George William Stanger (born 15 August 2000) is a professional footballer who plays as a defender for Alloa Athletic.

Born in Scotland, Stanger has represented New Zealand at youth level, including appearing at the Olympics.

Early and personal life
Stanger's father is former Scottish International rugby union player Tony Stanger, and his mother Bid is from Auckland, New Zealand. George was born in Melrose in the Scottish Borders; the family eventually settled in Dunblane.

Club career
Stanger began his career with Stirling Albion, joining Hamilton Academical in January 2018 before being loaned back to Stirling Albion for the rest of the season, making his senior debut in Scottish League Two. During the 2018–19 campaign he played for Hamilton's youth teams, including in the Scottish Challenge Cup and the UEFA Youth League.

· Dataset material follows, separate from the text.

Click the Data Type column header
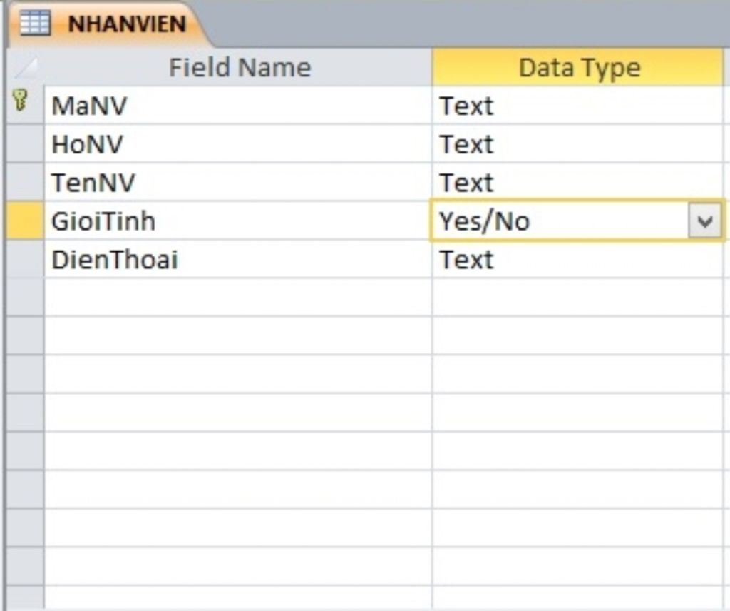This screenshot has width=730, height=611. [x=578, y=68]
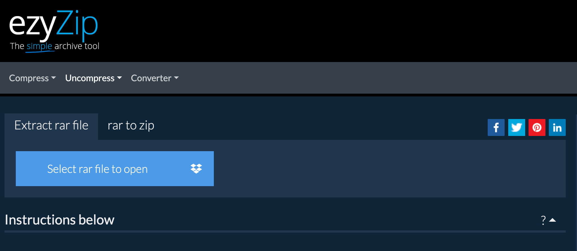
Task: Click the Instructions below heading
Action: click(59, 220)
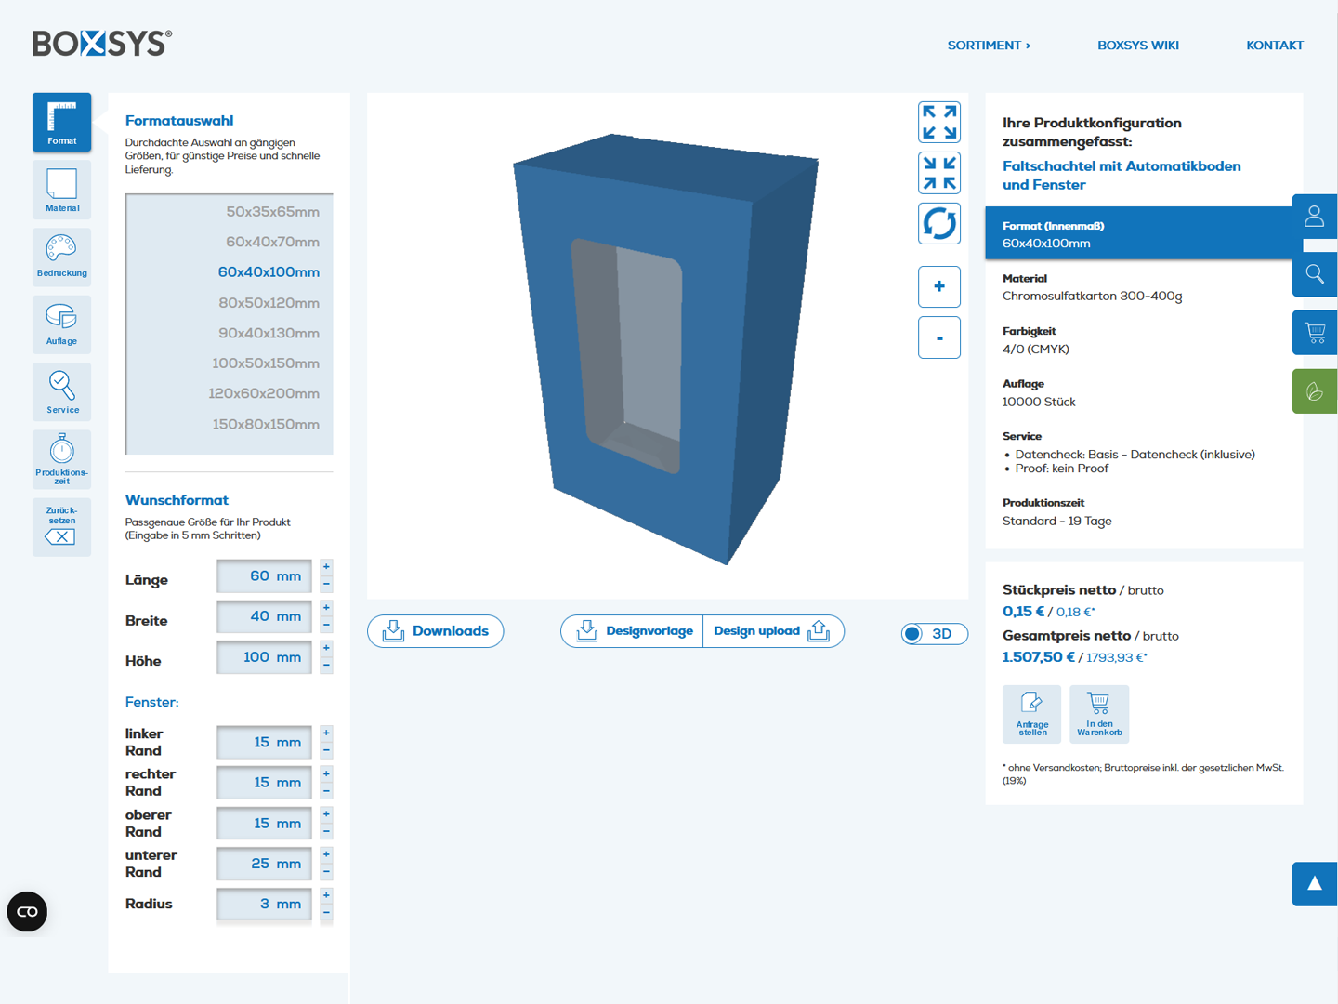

In the summer 2019 transfer window, he was linked with a move away from Hamilton. He made his first professional-level start for the club in the Scottish Premiership on 24 August, a 3–1 home defeat to Motherwell in the Lanarkshire derby.

In September 2019 he moved on loan to East Kilbride. In January 2020 he moved on loan to Forfar Athletic.

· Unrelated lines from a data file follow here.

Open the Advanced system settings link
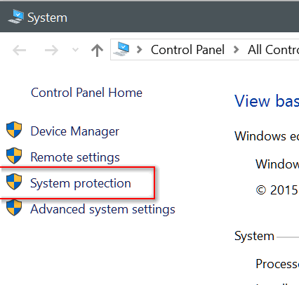This screenshot has width=299, height=285. (102, 209)
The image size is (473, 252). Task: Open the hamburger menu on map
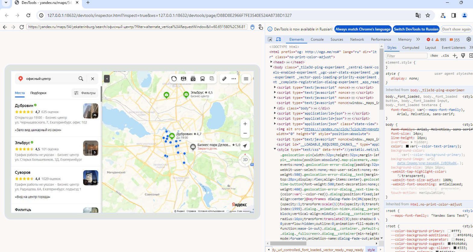point(246,79)

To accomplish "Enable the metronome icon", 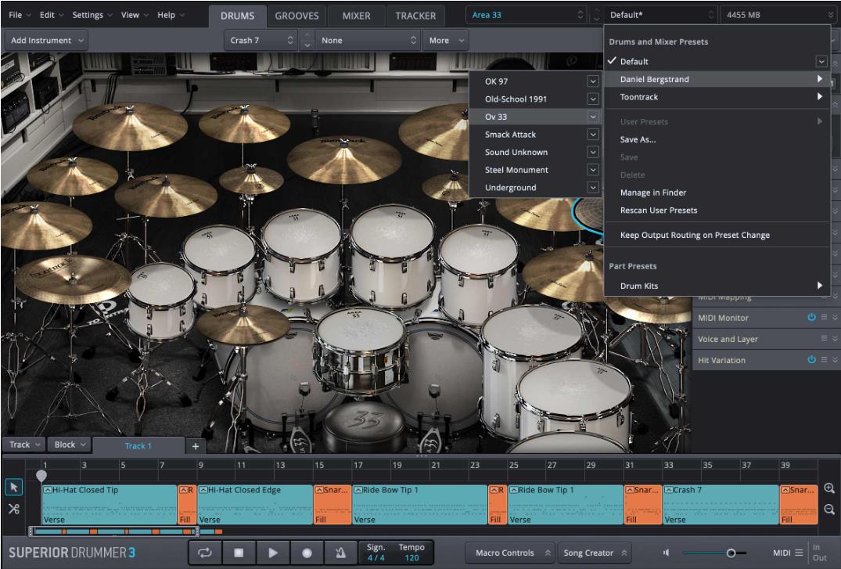I will pos(341,553).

He was released by Hamilton in October 2021 and joined University of Stirling in the Lowland Football League, before signing for Scottish League One side Dumbarton on loan in February 2022. He scored his first goal in senior football for the Sons in a 3–2 defeat to Airdrieonians in April 2022 but turned down a new deal following the club's relegation to Scottish League Two.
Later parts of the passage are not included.